Elastic Search aggregation filter array for condition-CodePudding

My data looks like the following:

[
    {
        "name": "Scott",
        "origin": "London",
        "travel": [
            {
                "active": false,
                "city": "Berlin",
                "visited": "2020-02-01"
            },
            {
                "active": true,
                "city": "Prague",
                "visited": "2020-02-15"
            }
        ]
    },
    {
        "name": "Lilly",
        "origin": "London",
        "travel": [
            {
                "active": true,
                "city": "Scotland",
                "visited": "2020-02-01"
            }
        ]
    }
]

I want to perform an aggregation where each top-level origin is a bucket, then a nested aggregation to see how many people are currently visiting each city. I therefore only care what the city is if active is true.

Using a filter, it will search the visited array and return the complete array (both objects) if one has active set to true.
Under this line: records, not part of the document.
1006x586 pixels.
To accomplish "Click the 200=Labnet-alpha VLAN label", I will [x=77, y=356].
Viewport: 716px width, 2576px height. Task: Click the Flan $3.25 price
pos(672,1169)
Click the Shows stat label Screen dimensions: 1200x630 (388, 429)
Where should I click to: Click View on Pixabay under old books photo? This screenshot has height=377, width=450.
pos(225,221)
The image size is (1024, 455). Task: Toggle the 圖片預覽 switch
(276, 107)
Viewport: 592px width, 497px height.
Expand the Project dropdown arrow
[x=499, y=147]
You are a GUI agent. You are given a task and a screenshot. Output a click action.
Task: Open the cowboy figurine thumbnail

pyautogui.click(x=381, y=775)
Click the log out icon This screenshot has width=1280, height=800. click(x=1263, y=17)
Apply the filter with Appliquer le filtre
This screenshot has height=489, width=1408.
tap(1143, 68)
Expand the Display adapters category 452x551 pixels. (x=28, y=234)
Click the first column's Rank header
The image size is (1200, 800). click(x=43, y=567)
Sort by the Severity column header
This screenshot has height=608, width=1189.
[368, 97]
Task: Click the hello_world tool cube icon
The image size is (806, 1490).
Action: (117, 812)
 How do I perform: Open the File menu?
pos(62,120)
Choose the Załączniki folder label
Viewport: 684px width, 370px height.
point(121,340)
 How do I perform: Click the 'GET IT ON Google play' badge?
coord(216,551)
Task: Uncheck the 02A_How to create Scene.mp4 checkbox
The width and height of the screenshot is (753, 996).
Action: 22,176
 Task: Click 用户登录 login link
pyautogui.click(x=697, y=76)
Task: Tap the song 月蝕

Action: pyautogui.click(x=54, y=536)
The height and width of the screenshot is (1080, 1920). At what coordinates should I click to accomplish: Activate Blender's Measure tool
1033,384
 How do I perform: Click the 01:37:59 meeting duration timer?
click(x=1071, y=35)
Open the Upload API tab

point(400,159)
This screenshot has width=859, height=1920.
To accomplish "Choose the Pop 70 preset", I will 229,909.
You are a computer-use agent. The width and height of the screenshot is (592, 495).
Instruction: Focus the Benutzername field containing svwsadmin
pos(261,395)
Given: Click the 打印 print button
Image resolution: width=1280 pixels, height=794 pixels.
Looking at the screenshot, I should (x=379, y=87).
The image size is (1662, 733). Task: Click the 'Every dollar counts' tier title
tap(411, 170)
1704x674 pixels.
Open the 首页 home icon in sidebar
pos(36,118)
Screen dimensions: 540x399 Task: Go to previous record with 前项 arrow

I do not want to include cities where active is false.

Desired output:

{
  "aggregations": {
    "origin": {
      "buckets": [
        {
          "key": "London",
          "buckets": [
            {
              "key": "travel",
              "doc_count": 2555,
              "buckets": [
                {
                  "key": "Scotland",
                  "doc_count": 1
                },
                {
                  "key": "Prague",
                  "doc_count": 1
                }
              ]
            }
          ]
        }
      ]
    }
  }
}

Above I only have 2 counts of under the travel aggregation because only two travel objects have active set to true.

Currently, I have my aggregation set up like so:

{
  "from": 0,
  "aggs": {
    "origin": {
      "terms": {
        "field": "origin"
      },
      "aggs": {
        "travel": {
          "filter": {
            "term": {
              "travel.active": true
            }
          },
          "aggs": {
            "city": {
              "terms": {
                "field": "city"
              }
            }
          }
        }
      }
    }
  }
}

I have my top level aggregation on origin, then a nested agg on the travel array. Here I have a filter on travel.active = true, then another nested agg to create buckets for each city.

In my aggregation, it's still producing Berlin as a city, even though I'm filtering on active = true.

My guess is because it's allowing it as active: true is true for one of the objects in the array.

How do I filter out active: false completely from the aggregation?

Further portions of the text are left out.